%%

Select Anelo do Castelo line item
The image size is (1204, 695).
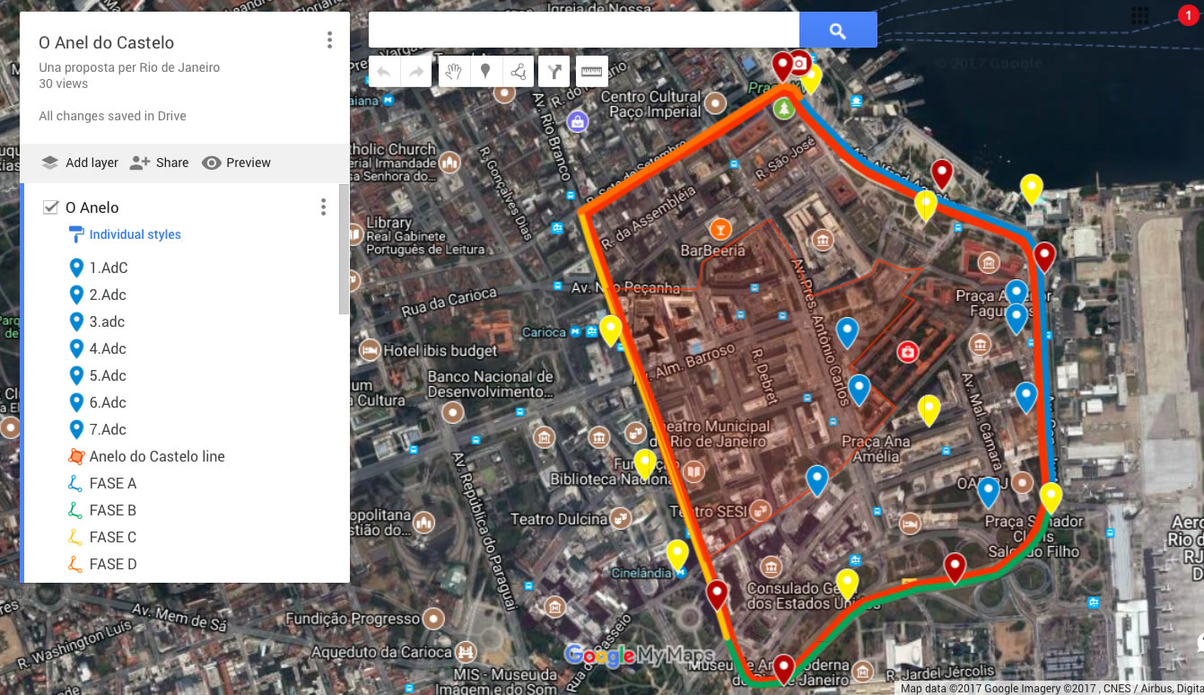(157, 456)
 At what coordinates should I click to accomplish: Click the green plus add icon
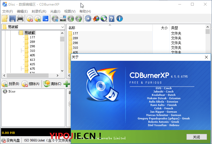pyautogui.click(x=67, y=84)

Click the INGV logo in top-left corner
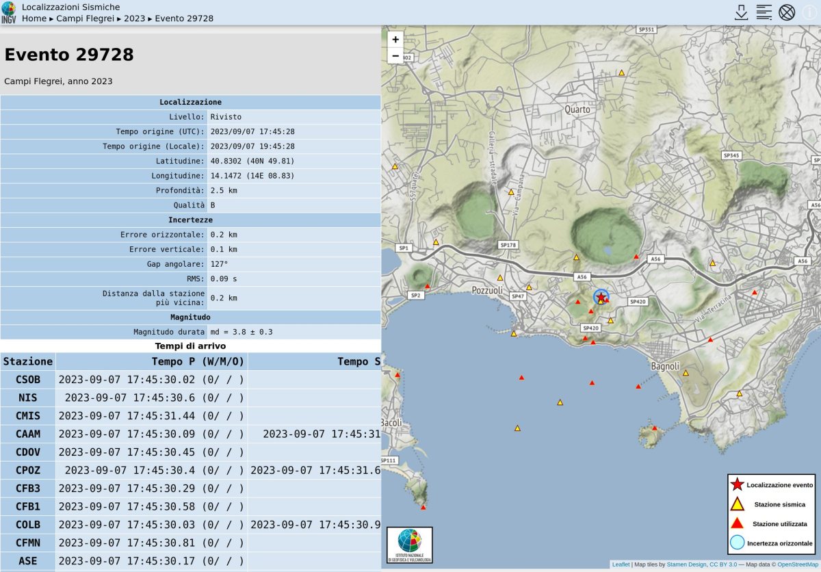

%%
%%

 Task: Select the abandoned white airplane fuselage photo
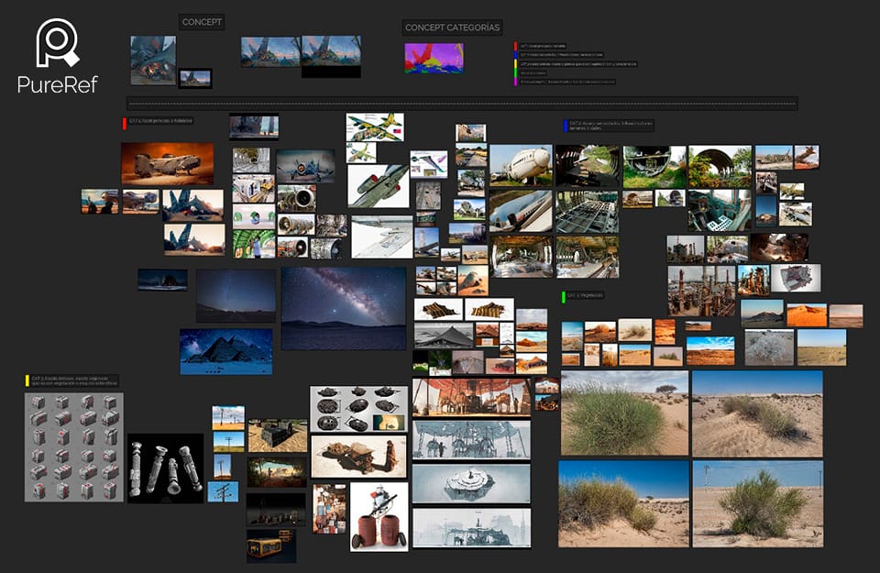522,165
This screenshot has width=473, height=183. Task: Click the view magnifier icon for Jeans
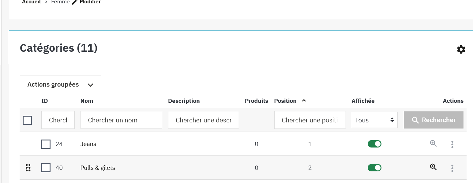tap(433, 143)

%%
%%

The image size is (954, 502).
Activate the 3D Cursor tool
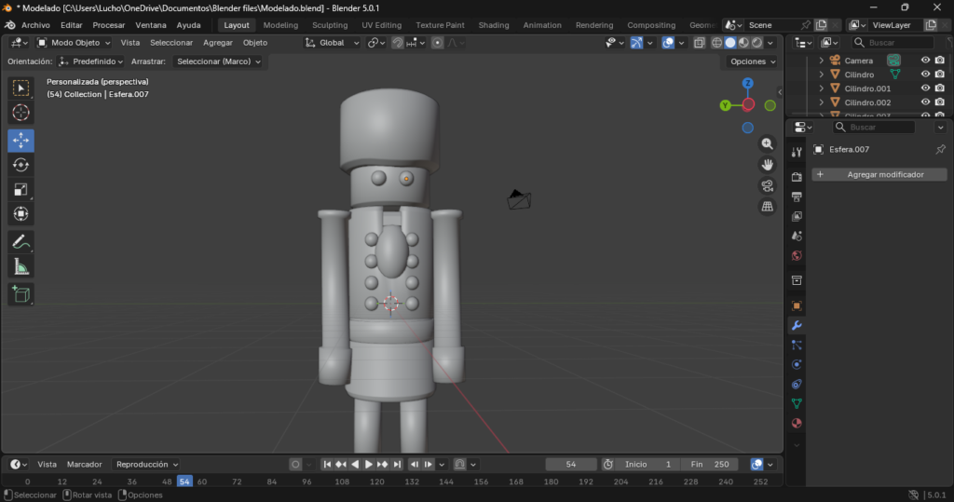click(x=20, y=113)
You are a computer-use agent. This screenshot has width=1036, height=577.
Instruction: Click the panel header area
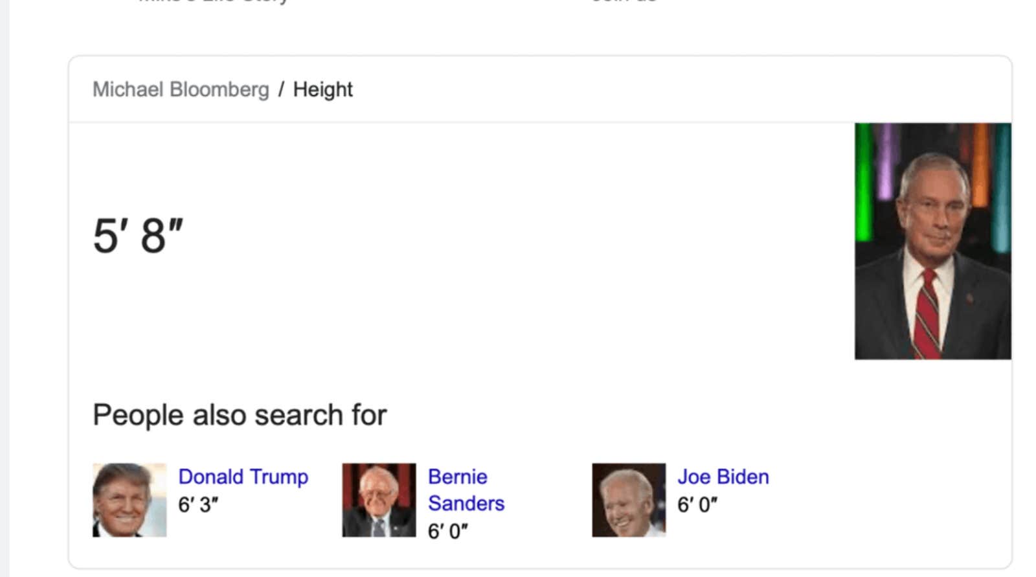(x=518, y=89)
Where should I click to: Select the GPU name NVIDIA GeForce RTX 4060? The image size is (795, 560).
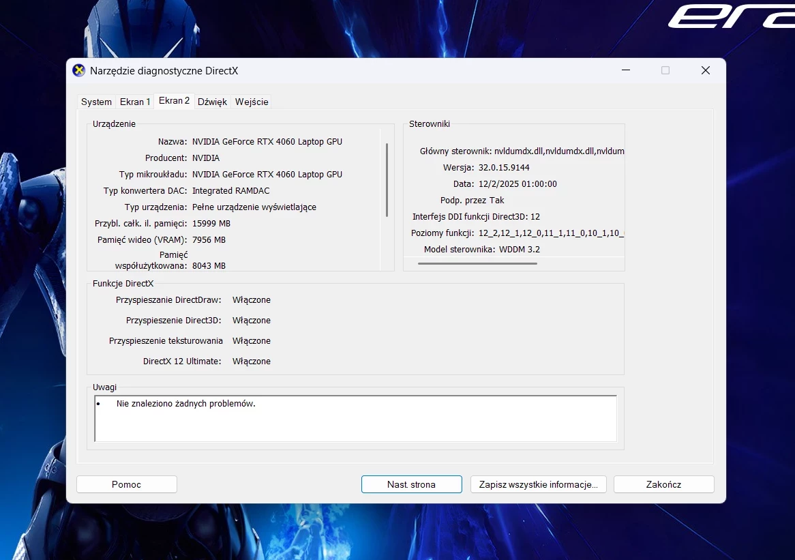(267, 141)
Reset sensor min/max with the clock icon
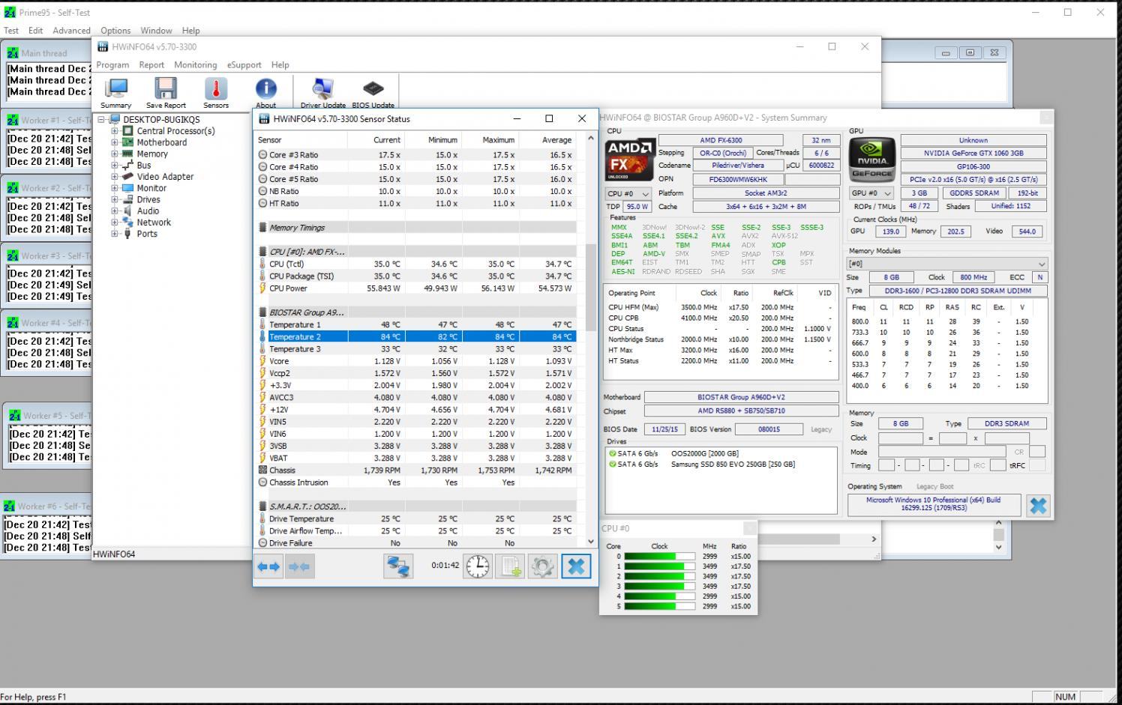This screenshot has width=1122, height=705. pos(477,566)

%%

Exercise goal:
Look above for the line with "The image size is (1204, 695)." and the line with "Click the INGV logo in top-left corner". Output those two and everything between them exactly, pictures excluded.

Response to this exercise:
The image size is (1204, 695).
(157, 456)
 At what coordinates should I click to accomplish: Click the green plus add icon
pyautogui.click(x=67, y=84)

Click the INGV logo in top-left corner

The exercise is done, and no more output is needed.